* _Goal of the exercise_
Exact copy, pictures omitted: the line holding "Task: Launch the 手机搬家 phone migration tool" and every line after it down to the end of the entries.
=== Section Start ===
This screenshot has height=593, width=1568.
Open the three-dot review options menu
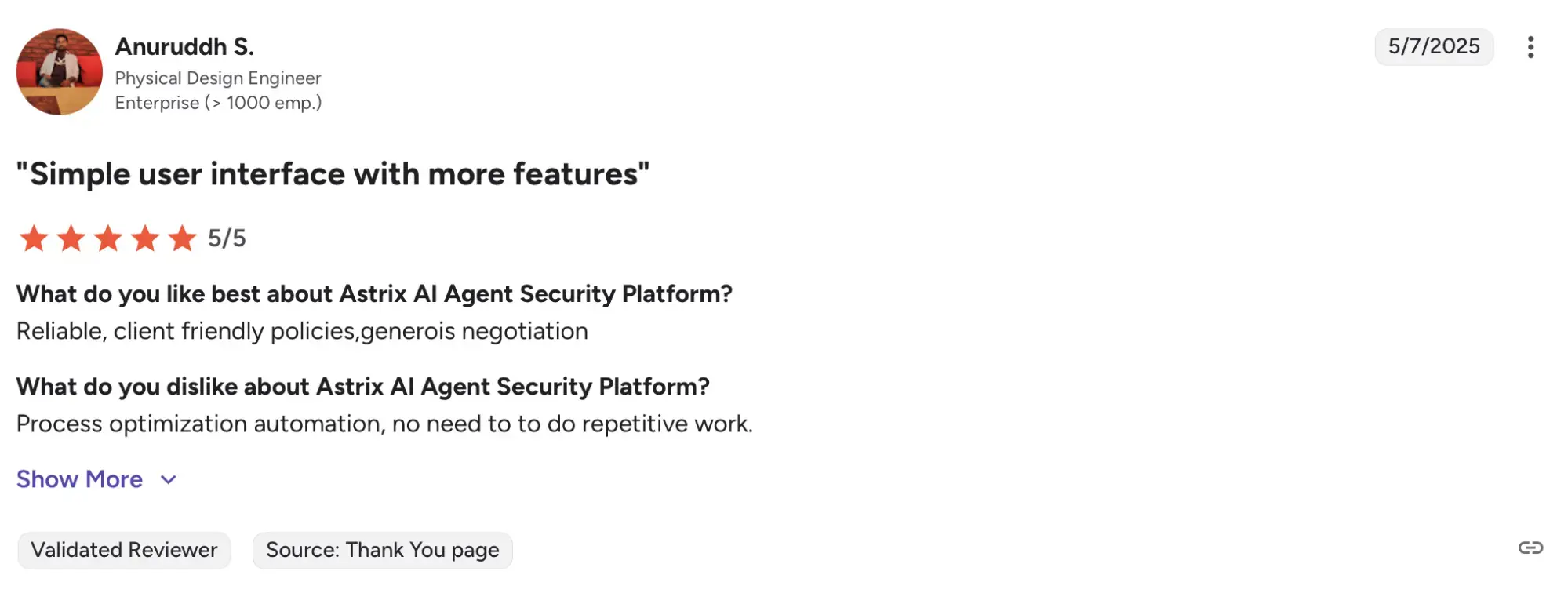tap(1530, 47)
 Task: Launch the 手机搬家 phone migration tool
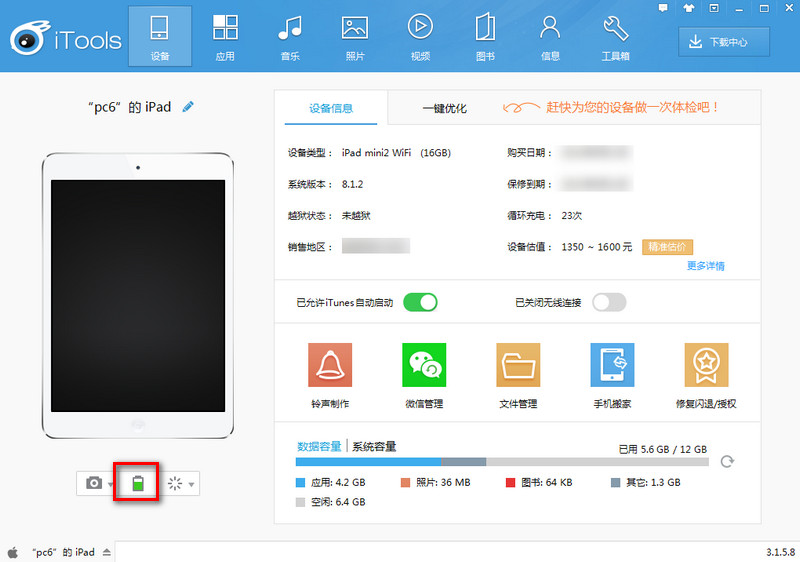[612, 365]
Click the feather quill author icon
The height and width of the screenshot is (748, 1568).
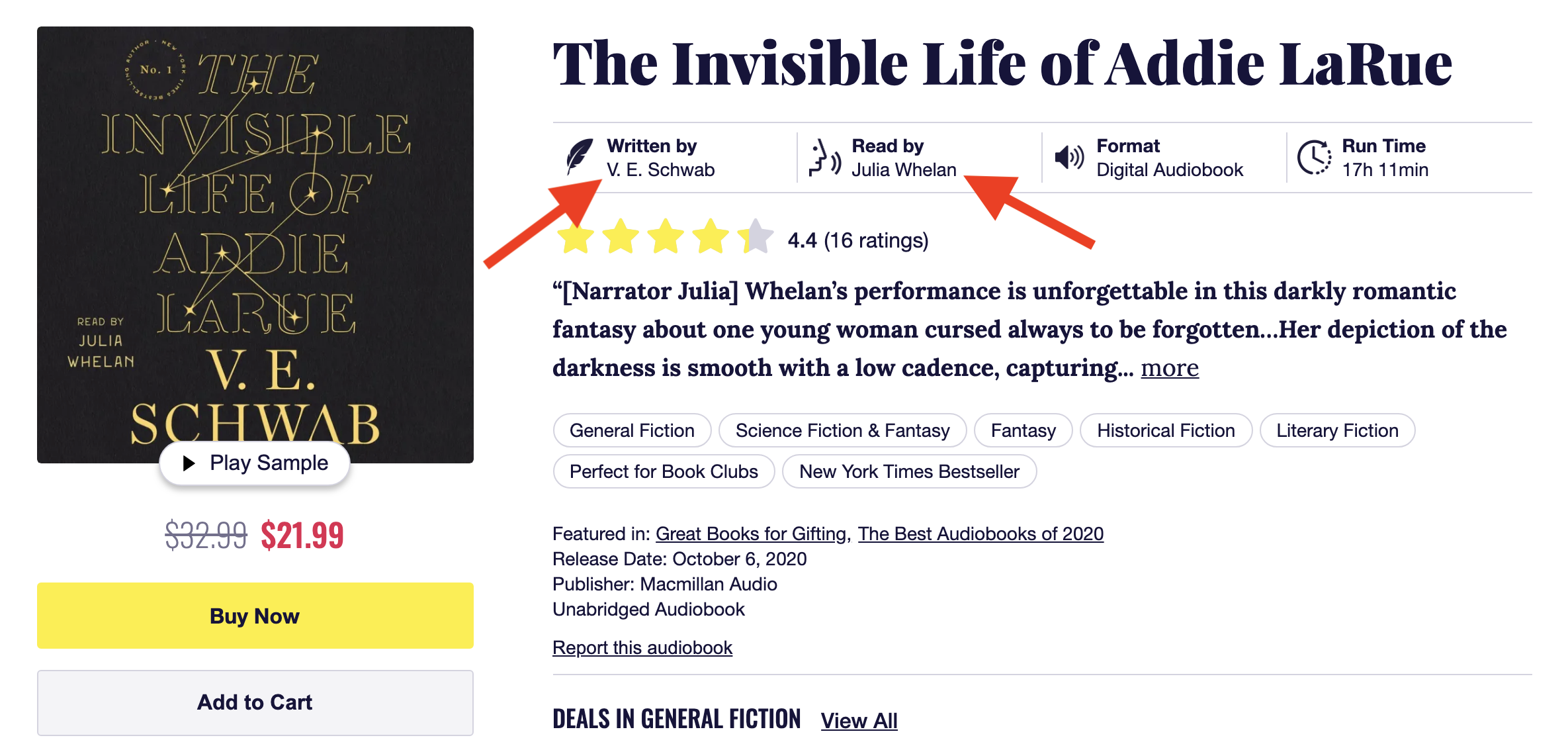click(580, 157)
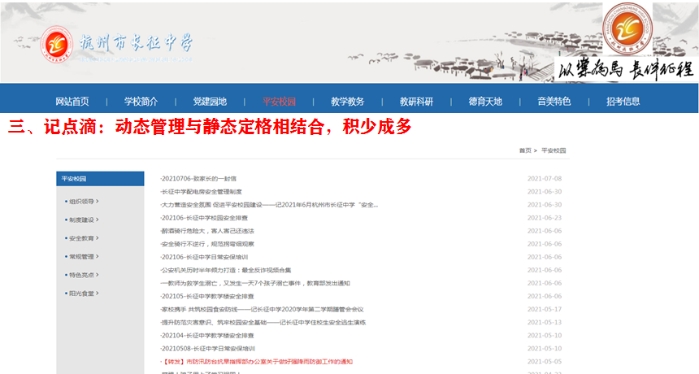
Task: Click the school logo next to the site title
Action: click(57, 44)
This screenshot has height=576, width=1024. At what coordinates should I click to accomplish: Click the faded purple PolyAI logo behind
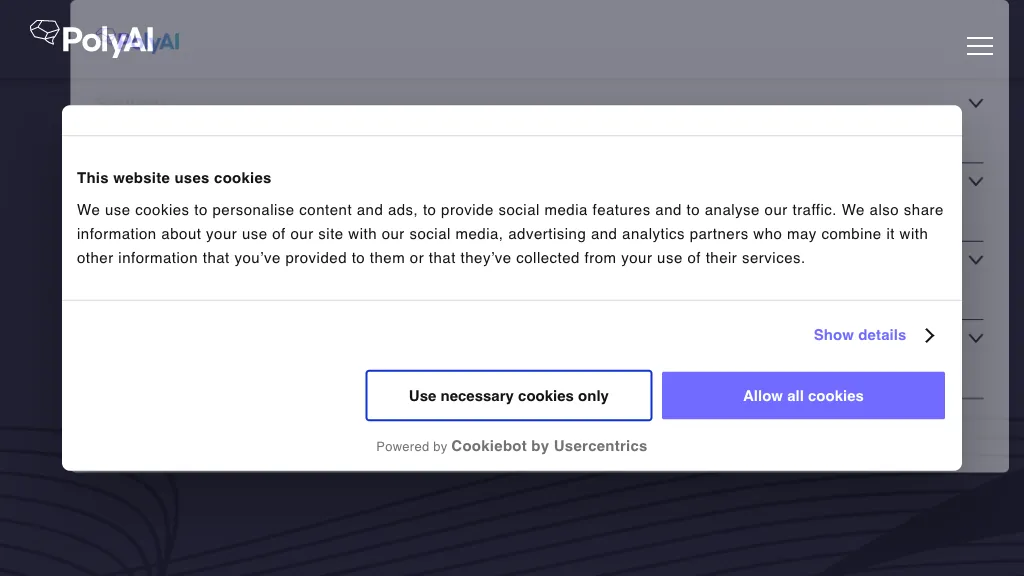[166, 42]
=== Section End ===
* _Response to the task_
 Task: Launch the 手机搬家 phone migration tool
[612, 365]
Click the feather quill author icon
The height and width of the screenshot is (748, 1568).
click(580, 157)
Task: Click the school logo next to the site title
Action: click(57, 44)
This screenshot has height=576, width=1024. At what coordinates should I click to accomplish: Click the faded purple PolyAI logo behind
[166, 42]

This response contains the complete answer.